Execution nodes give the Flow network its performance characteristics: highly scalable within a single shared state environment (i.e., no sharding). However, the significant hardware requirements make them the least accessible option for participation as a Validator. Because the revenue pool splits between relatively few nodes, the revenue per-node should more than compensate for the high capital costs of operating this node.
An Execution Node presents a hashed commitment once it has computed the output. The output is only revealed once its co-executors have also submitted their outputs. This is important to ensure nodes aren't spoofing each other's work. Once they've all submitted their answers, the output is revealed and subjected to random queries and checks run by Verification nodes. The Execution nodes have relatively low byzantine fault tolerance. However, this does not compromise the overall security of the system because the process they perform is deterministic -- any bad actor will easily be detected and punished by Verification nodes.
This relatively small group of nodes has the most substantial technical requirements for processor speed and bandwidth because they are tasked with all the computations necessary to determine the output of the network. Allowing for this degree of specialization can reduce computation costs by at least one thousand times, and possibly much more, when compared to Ethereum.
Execution nodes are required to stake a minimum of 1,250,000 FLOW to be a confirmed node operator.
Verification
Verification nodes are responsible for confirming the correctness of the work done by Execution nodes. Individual Verification nodes only check a small amount of the total computation, but collectively they check every computation many times in parallel. Verification nodes verify Execution Receipts provided by Execution nodes and issue Result Approvals.
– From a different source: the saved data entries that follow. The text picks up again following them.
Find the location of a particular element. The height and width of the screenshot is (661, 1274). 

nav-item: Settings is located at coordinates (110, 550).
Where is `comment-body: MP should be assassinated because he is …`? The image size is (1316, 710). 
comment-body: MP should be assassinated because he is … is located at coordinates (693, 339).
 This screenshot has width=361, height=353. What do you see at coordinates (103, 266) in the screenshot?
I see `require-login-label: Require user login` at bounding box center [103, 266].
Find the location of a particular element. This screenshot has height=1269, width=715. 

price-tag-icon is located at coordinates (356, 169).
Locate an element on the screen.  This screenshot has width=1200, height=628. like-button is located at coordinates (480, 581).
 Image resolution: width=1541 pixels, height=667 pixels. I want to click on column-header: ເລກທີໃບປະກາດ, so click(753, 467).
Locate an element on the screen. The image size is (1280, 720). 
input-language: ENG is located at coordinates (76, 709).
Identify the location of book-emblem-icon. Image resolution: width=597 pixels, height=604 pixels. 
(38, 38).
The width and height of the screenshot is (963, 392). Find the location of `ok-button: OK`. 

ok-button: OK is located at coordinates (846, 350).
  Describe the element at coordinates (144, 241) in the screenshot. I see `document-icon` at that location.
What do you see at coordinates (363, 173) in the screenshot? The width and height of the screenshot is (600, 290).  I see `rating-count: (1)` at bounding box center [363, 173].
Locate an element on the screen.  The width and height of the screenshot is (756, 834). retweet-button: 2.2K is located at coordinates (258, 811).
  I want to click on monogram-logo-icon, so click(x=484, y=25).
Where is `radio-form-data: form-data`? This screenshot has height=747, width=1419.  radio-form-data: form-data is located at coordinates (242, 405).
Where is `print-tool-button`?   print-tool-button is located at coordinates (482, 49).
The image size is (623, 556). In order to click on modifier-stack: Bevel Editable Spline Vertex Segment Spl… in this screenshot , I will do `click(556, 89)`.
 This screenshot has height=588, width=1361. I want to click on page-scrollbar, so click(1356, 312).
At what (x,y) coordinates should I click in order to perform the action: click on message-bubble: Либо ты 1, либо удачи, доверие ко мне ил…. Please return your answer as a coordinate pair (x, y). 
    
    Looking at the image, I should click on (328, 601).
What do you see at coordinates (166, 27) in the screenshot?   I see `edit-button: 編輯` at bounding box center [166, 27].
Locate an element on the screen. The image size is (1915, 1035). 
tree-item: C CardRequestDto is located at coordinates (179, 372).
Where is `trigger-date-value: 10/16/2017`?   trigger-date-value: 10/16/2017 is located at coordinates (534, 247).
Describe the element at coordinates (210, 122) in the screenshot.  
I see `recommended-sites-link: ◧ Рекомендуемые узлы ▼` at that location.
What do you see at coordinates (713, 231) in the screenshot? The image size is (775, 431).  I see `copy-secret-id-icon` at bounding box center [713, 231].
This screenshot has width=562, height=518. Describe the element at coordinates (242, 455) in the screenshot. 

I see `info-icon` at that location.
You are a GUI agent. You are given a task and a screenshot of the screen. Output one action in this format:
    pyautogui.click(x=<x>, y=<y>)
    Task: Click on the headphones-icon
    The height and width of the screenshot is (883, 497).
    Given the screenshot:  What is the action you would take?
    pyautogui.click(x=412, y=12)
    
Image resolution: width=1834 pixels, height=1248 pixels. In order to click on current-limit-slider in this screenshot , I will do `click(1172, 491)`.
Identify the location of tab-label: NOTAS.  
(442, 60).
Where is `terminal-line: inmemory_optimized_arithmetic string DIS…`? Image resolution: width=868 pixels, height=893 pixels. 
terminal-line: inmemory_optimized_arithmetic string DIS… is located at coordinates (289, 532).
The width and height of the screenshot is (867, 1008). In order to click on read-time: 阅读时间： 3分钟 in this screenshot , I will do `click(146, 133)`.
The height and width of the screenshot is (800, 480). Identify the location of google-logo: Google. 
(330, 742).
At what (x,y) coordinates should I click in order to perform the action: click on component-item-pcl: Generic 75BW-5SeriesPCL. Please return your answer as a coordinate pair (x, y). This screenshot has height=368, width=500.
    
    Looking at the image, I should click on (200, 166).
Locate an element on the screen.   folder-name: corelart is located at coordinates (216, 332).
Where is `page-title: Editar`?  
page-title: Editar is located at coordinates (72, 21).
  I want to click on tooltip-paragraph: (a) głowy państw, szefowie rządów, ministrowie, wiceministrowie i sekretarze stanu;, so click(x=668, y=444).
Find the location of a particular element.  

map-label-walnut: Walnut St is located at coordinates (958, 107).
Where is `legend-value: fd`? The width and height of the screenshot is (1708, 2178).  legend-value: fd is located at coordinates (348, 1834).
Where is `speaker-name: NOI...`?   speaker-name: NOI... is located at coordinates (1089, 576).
A sortition algorithm determines which chunks of the Execution Receipt from the Execution nodes the Verification Node must query to check they were computed correctly. Ultimately, these nodes keep the Execution nodes honest; this balance of power maintains the access, security, and verifiability criteria of decentralization. It is highly byzantine fault tolerant because even if there is a substantial number of byzantine errors in the Verification Node pool, the Consensus nodes are still required to approve that transactions they signed were reviewed by a critical amount of the network.
Verification nodes are required to stake a minimum of 135,000 FLOW to be a confirmed node operator.
Access
Access nodes act as a proxy to the Flow network. The Access node routes transactions to the correct Collection node and routes state queries to available nodes (while likely caching state to answer queries in a timely manner in the future). Dapps and user agents can submit their transactions to any Access node or run their own if they can't find a service provider they're happy with.
Observer
An observer node is similar to an access node and provides a locally accessible, continuously updated, verified copy of the block data. It serves the Access API but unlike an access node, an observer node does not need to be staked, and anyone can run it without being added to the approved list of nodes.